Obviously, because the concept of probability is the theoretical average of all proportions for an infinite number of trials, there would be a difference between the expected probability and the actual proportion. Let's call this \(\Delta p\). Thus, \(\Delta p = \frac{n(T)}{n(K)} - \frac{n(S)}{n(K)}\).

\(\Delta p\) represents the difference between the supply and demand for computation nodes in the previous session. Thus, we need to apply this difference to the selection target range of the current lottery session.

As such, the revised algorithm could be as follows:

  • For a particular consensus session, users agree on some random number \(Qr\). This is a magic seed available for anyone on the system, which is used to generate the pseudorandom number for each user.
  • Each user generates their own \(VK\) (public key) and \(PK\) (secret key).
  • Each user computes \(Evaluate(SK, Qr) \rightarrow (Y, \rho)\).
  • Check whether the generated pseudorandom number \(Y\) fits within the selection target range \(T\).
  • On the next lottery session, update the target range - or probability space - \(T\) according to the value of \(\Delta p\).
  • The selected nodes execute the allocated compute task, and follow the rest of the consensus mechanism as described with Gemer.
  • When the lottery is complete, anyone can run \(Verify(VK, Qr, Y, \rho)\) to verify the randomness of the numbers generated within the process.
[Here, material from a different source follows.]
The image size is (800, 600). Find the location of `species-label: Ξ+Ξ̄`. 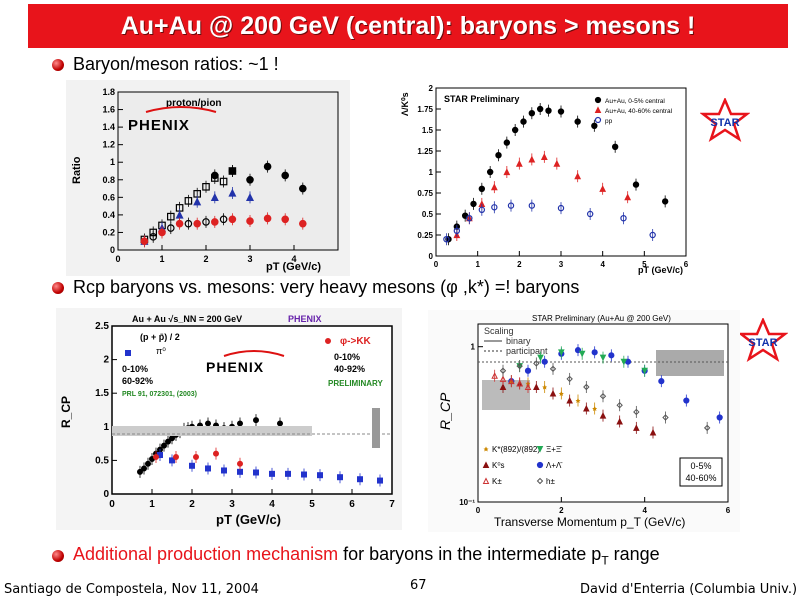

species-label: Ξ+Ξ̄ is located at coordinates (554, 450).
Thus, the updated probability space acts as the hash threshold - or mining difficulty - with Proof of Work, except for the fact that this is fully programmable. I will be updating the algorithm to be more concrete as I work on integrating this into the Gemer main repo.


Even though ProgVRF was primarily designed for Gemer in mind as an extension of existing VRF-based consensus mechanisms, this may be used for general-purpose blockchains as well to improve computation efficiency with consensus. This is still in its early stages; I will be updating the PoC for this algorithm within the Gemer main GitHub repository under the consensus package.

This is still a very rough idea, which is why I didn't bother to write a separate paper on this. Please let me know if you have any other suggesstions to improve the algorithm itself, or if you would like to revise this idea further to incorporate it into your own projects.